╭──

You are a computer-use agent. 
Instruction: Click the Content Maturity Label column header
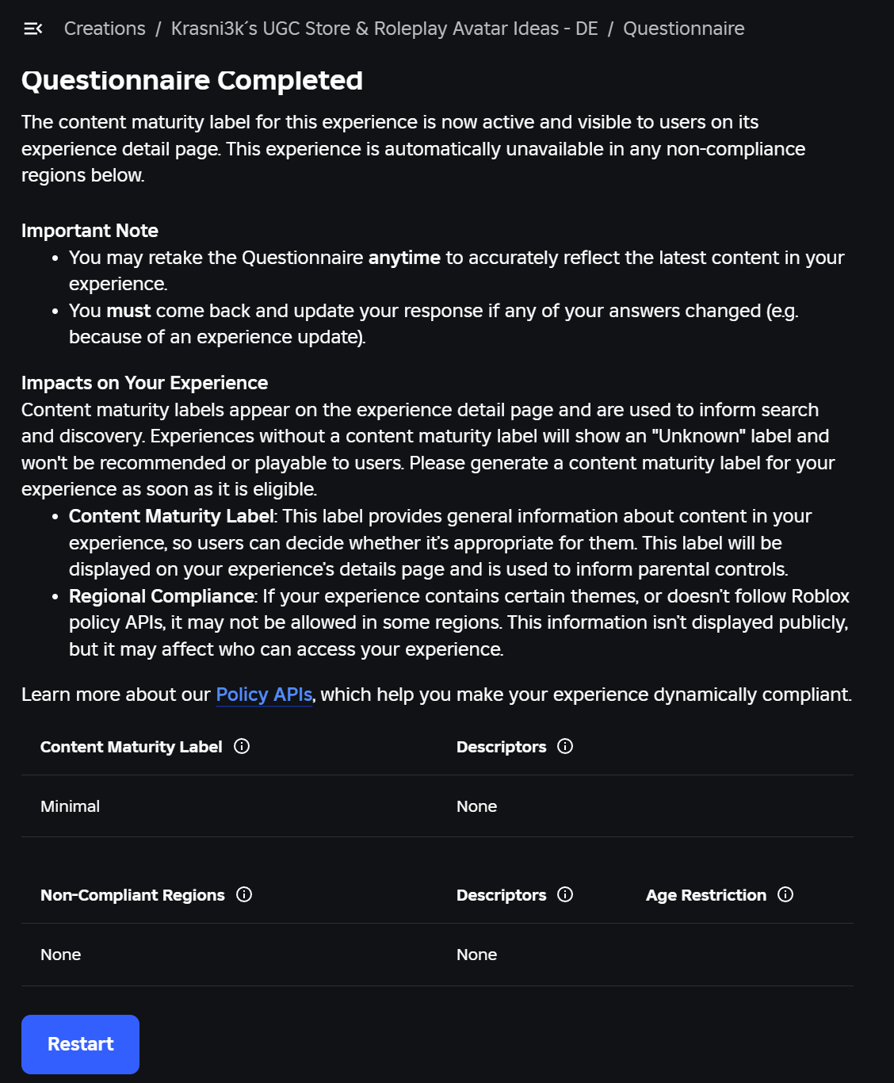click(x=132, y=746)
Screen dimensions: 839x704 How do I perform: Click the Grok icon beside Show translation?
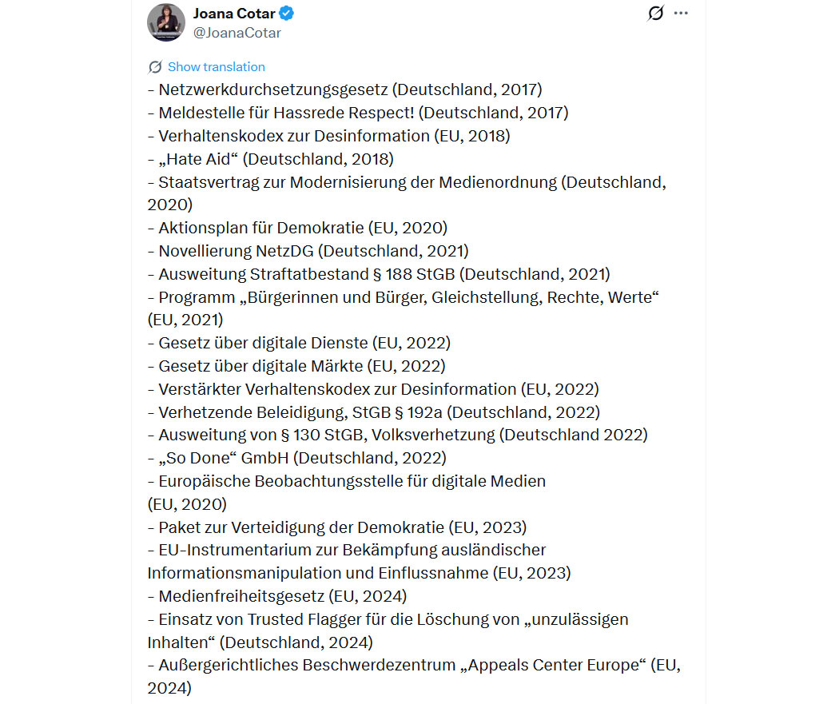pyautogui.click(x=155, y=67)
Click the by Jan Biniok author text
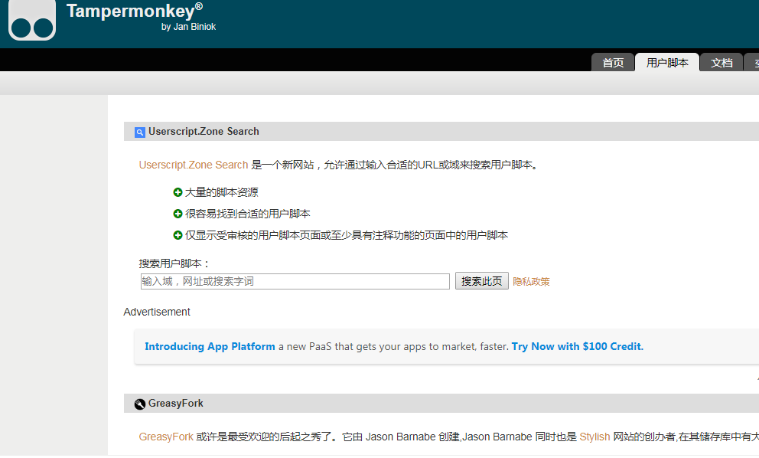Image resolution: width=759 pixels, height=458 pixels. click(189, 25)
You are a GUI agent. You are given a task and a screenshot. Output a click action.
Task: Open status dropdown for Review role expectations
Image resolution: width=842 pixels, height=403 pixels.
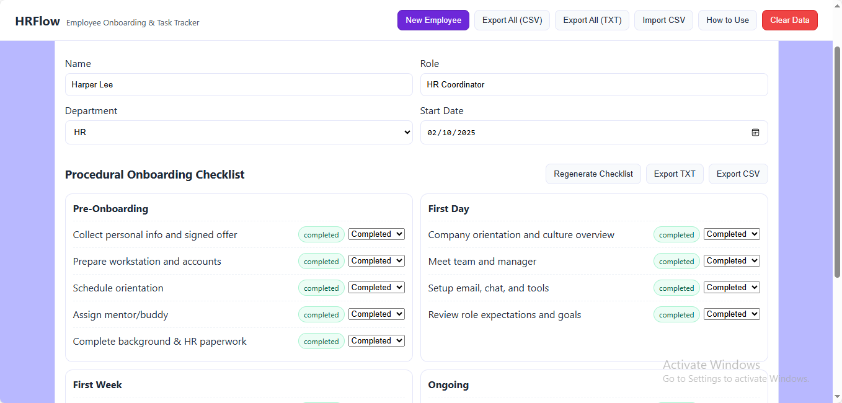click(732, 314)
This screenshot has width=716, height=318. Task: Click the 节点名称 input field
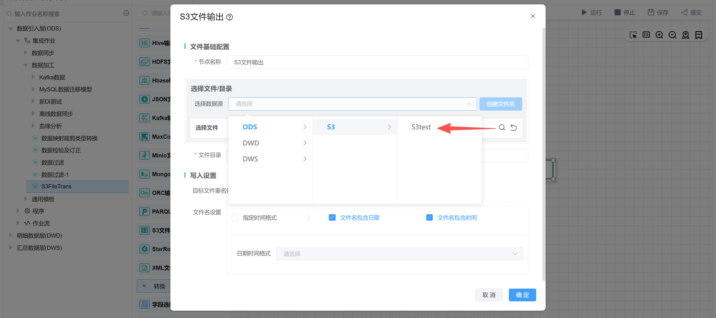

╰──

Return every line of the items above that contains the string "screenshot", matching case exactly.

You are a GUI agent. You are given a task and a screenshot. Output a click action.
This screenshot has width=716, height=318. Task: Click the 节点名称 input field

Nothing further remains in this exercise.